O veterano letrista, roteirista e poeta Javed Akhtar mais uma vez se viu respondendo às críticas online depois de compartilhar suas opiniões sobre o ex-presidente dos EUA, Donald Trump. Conhecido por expressar destemidamente as suas opiniões sobre questões sociais e políticas, Akhtar criticou recentemente os comentários de Trump sobre a primeira-ministra italiana, Giorgia Meloni, desencadeando um novo debate nas redes sociais.Indo para X, Javed Akhtar questionou a afirmação de Trump de que Meloni havia “implorado” a ele por uma fotografia. Reagindo fortemente, ele escreveu: “Trump, que é conhecido por mentir dia após dia, acrescentou mais uma na lista interminável de suas mentiras”.
Javed Akhtar questiona comentário de Trump sobre Giorgia Meloni
O aclamado escritor passou a defender o líder italiano, argumentando que havia poucos motivos para uma figura global proeminente como Meloni procurar a validação de Trump.“Em primeiro lugar, porque é que uma mulher confiante, conhecida, popular e poderosa, que é a primeira-ministra de um grande país como a Itália, que ensinou tanta cultura, arte, arquitetura e bom cinema ao país do senhor Trump, imploraria por uma oportunidade fotográfica com o homem mais impopular do mundo”, escreveu Akhtar.Acrescentou ainda que, mesmo que tal pedido tivesse sido feito, gabar-se publicamente seria inapropriado. “Que tipo de homem barato, indecente e rude reivindicará isso em uma entrevista coletiva?”
Troll traz religião para a conversa
Enquanto muitos utilizadores se envolveram com as observações políticas de Akhtar, um utilizador das redes sociais tentou desviar a discussão para a religião.
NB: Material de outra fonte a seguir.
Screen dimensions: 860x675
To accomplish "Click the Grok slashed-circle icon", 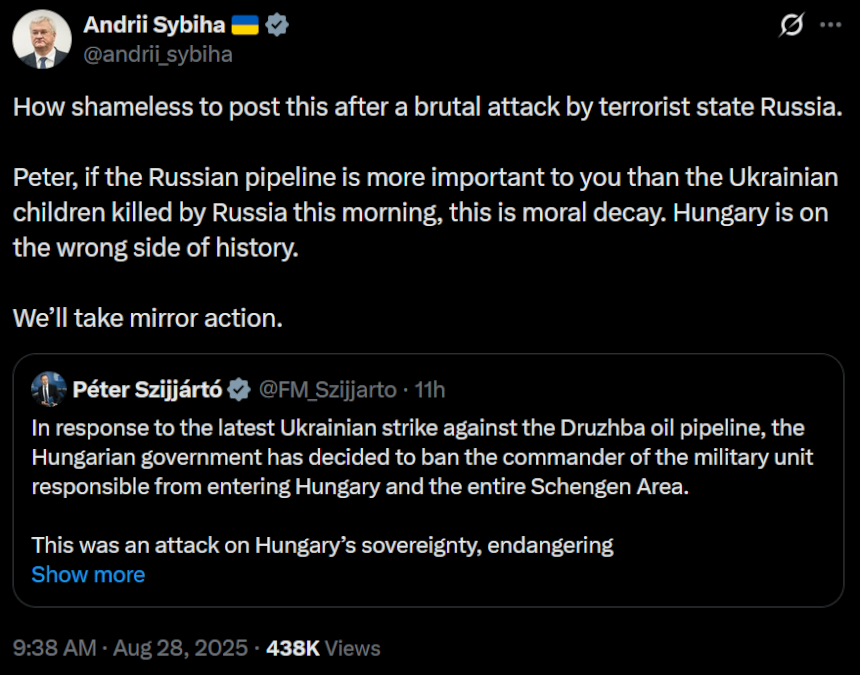I will coord(791,25).
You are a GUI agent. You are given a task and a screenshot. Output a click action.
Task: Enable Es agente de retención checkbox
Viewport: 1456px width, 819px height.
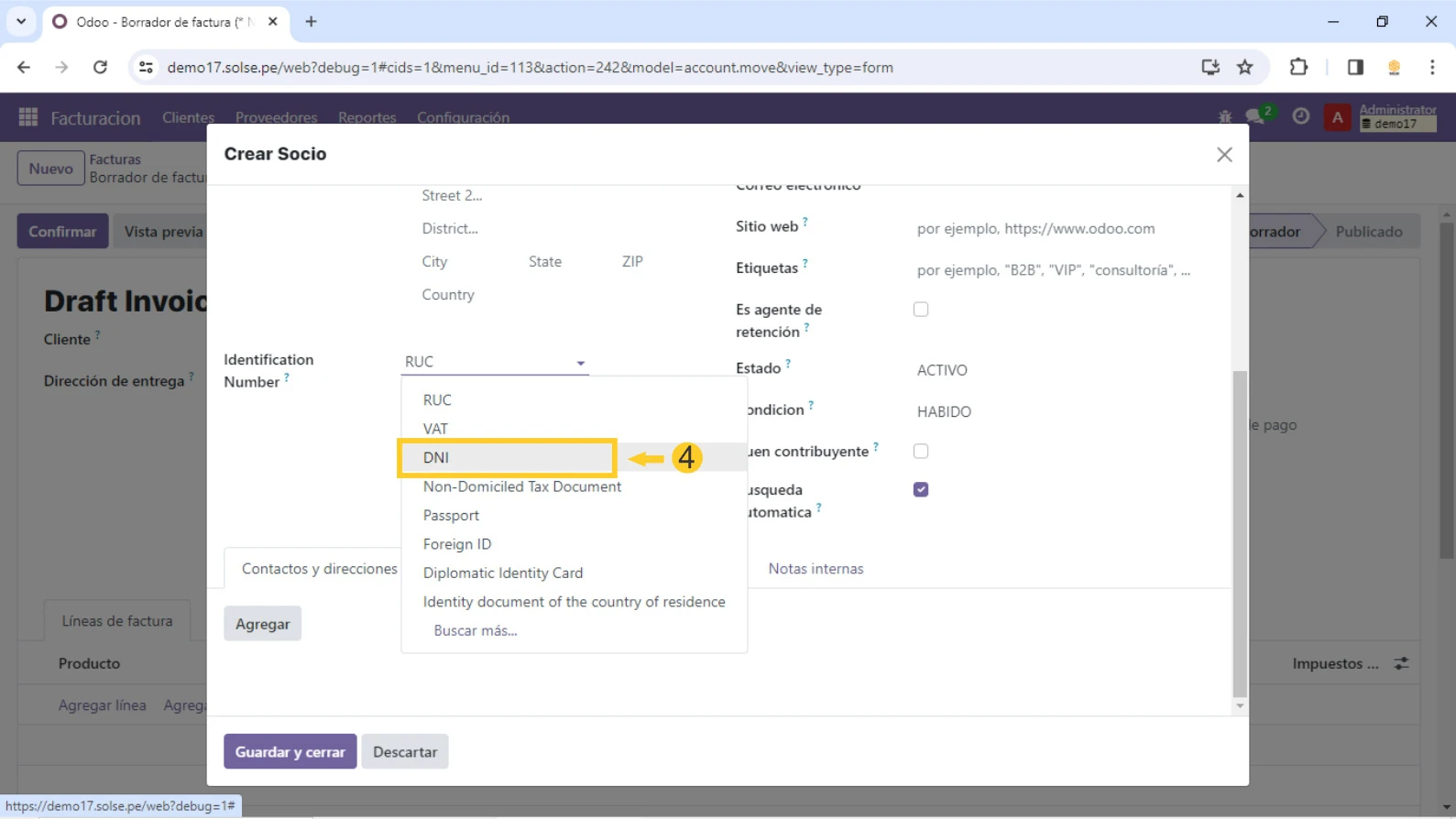point(921,310)
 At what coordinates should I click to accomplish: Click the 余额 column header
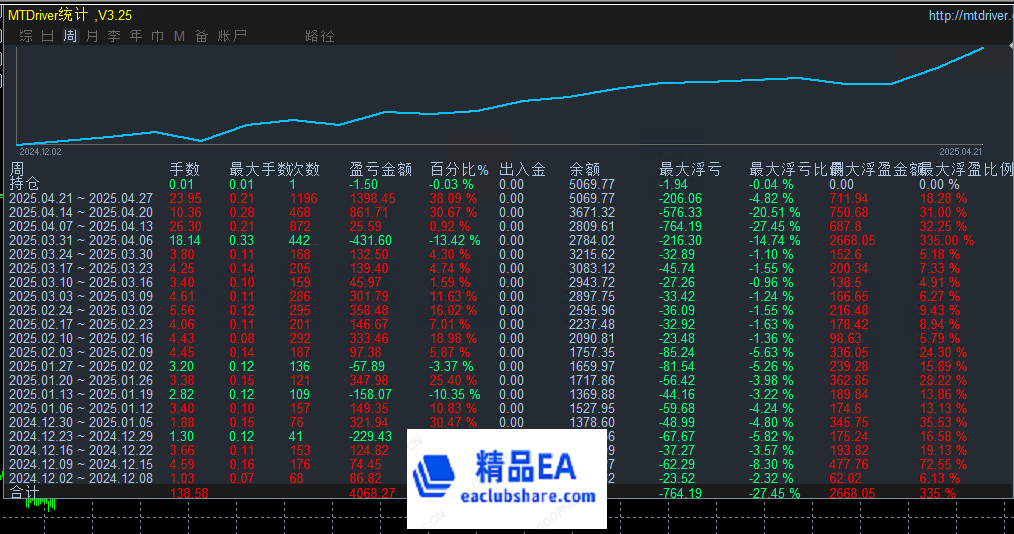click(x=585, y=169)
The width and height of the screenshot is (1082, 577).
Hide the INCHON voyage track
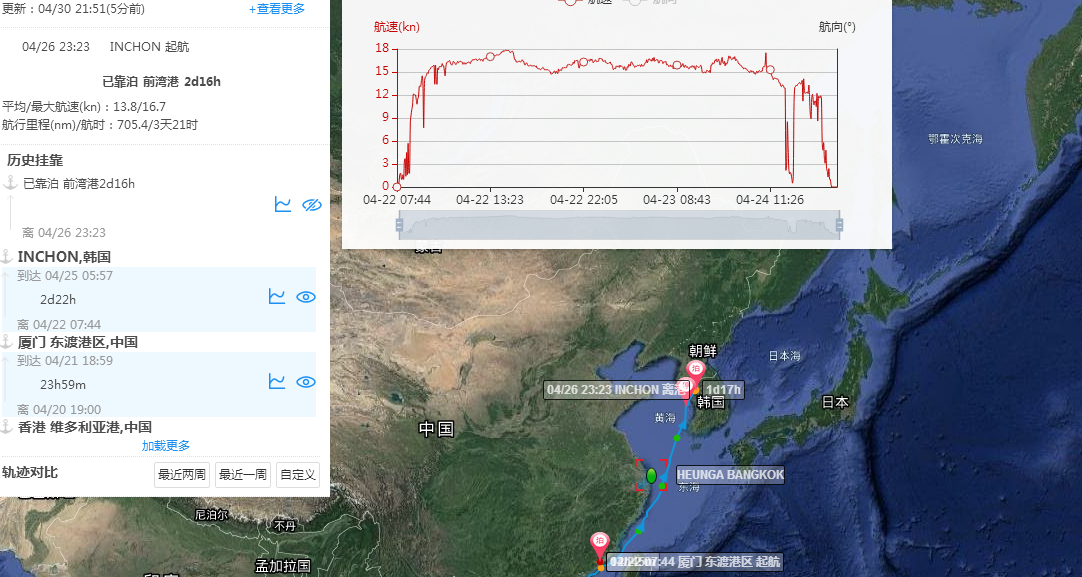tap(306, 296)
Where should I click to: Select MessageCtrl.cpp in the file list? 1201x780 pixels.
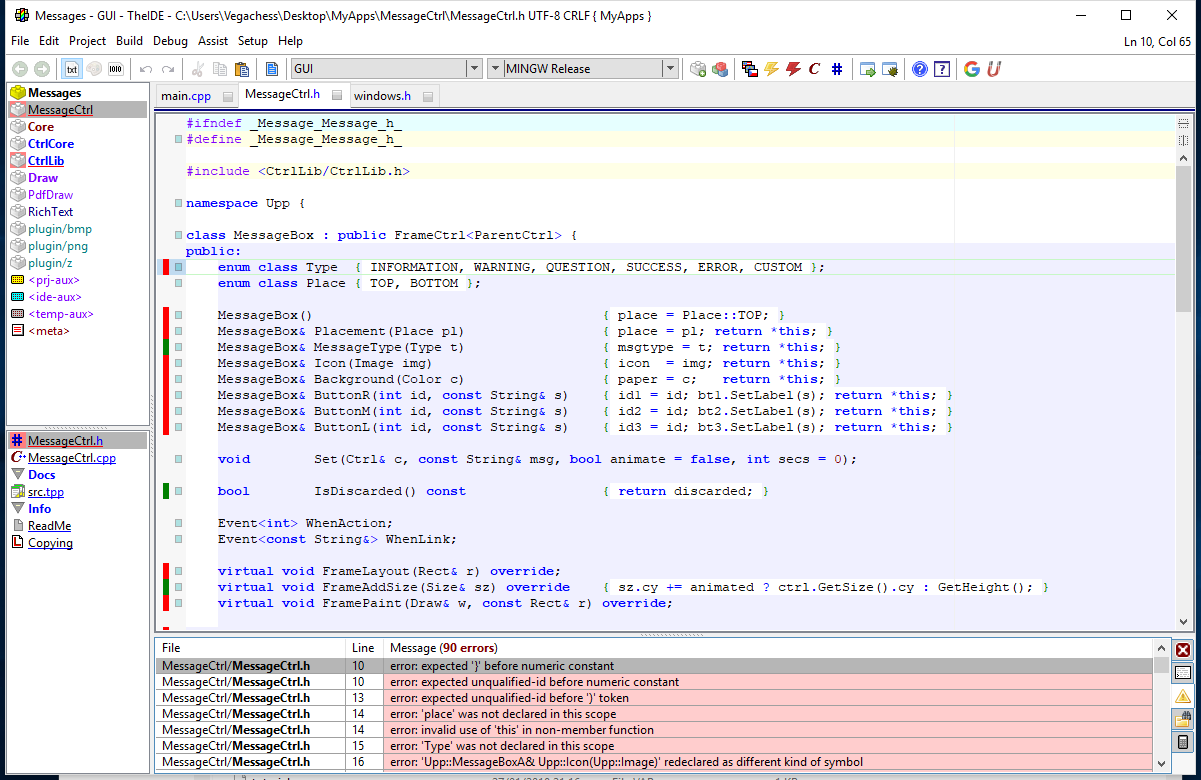coord(71,458)
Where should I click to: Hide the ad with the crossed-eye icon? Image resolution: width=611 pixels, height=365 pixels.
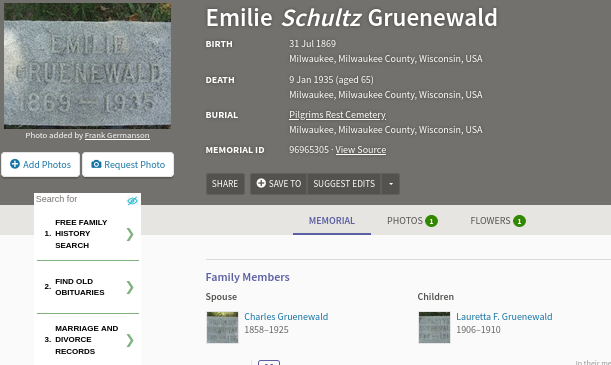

Respondendo à sua postagem, o indivíduo fez referência à identidade religiosa percebida de Akhtar e escreveu um comentário direcionado ao que descreveu como a “comunidade” do escritor.A observação suscitou uma resposta imediata de Akhtar, que mais uma vez esclareceu uma posição que manteve repetidamente durante décadas.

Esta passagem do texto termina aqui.